Start of Source material

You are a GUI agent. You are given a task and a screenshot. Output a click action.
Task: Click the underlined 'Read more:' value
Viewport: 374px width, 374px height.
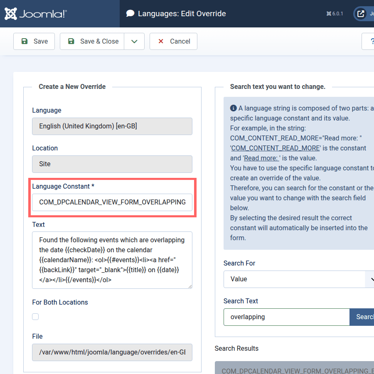[262, 158]
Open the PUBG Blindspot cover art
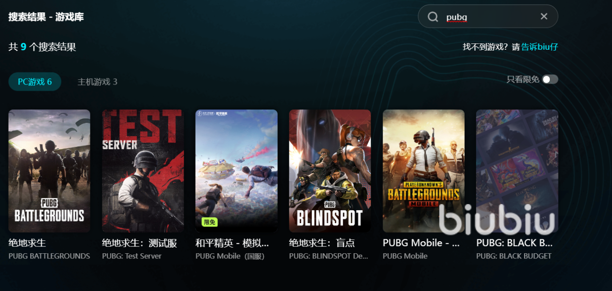Image resolution: width=612 pixels, height=291 pixels. tap(330, 171)
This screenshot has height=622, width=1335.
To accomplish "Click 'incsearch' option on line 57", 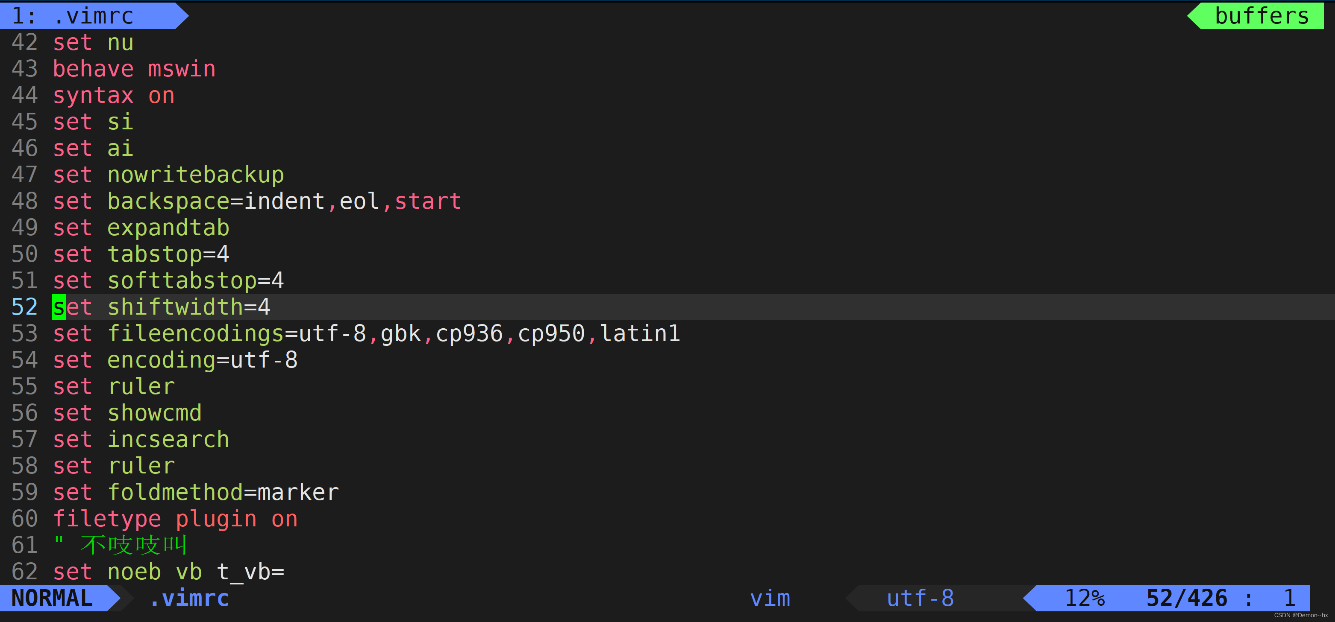I will [168, 440].
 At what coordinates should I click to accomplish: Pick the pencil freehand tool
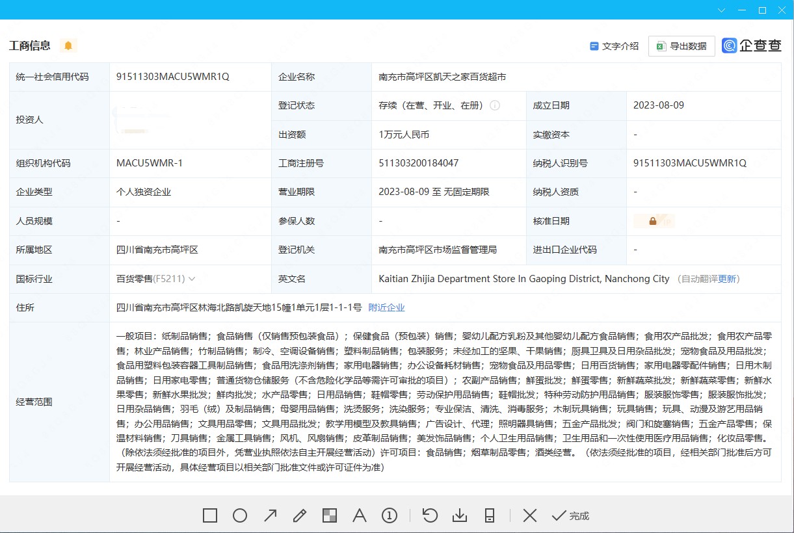(300, 515)
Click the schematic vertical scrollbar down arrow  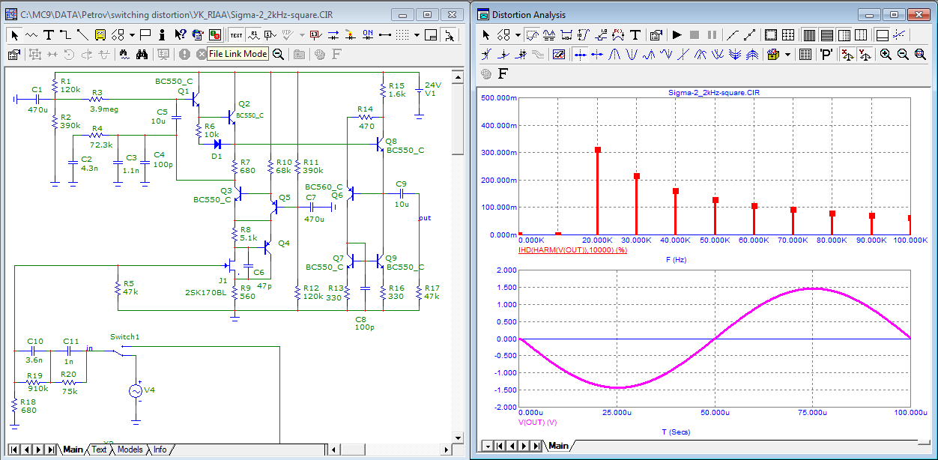[459, 436]
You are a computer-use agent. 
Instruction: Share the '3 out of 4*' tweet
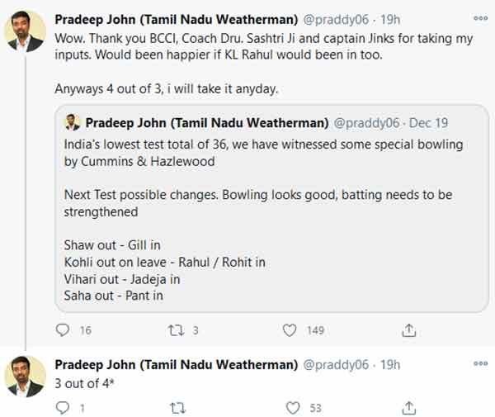tap(408, 407)
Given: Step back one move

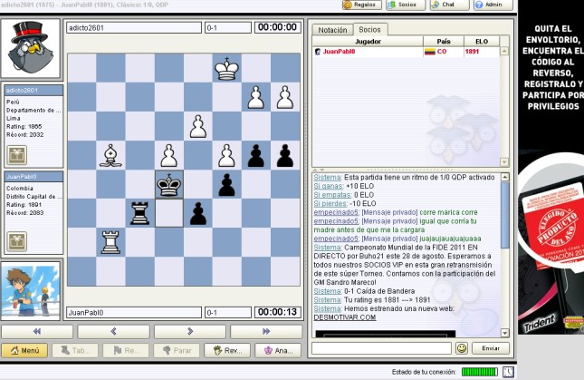Looking at the screenshot, I should tap(112, 332).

End of Source material

Find the word "agent" in the entries above. Copy every line that has it.

Task result:
You are a GUI agent. You are given a task and a screenshot. Output a click action.
You are a computer-use agent. 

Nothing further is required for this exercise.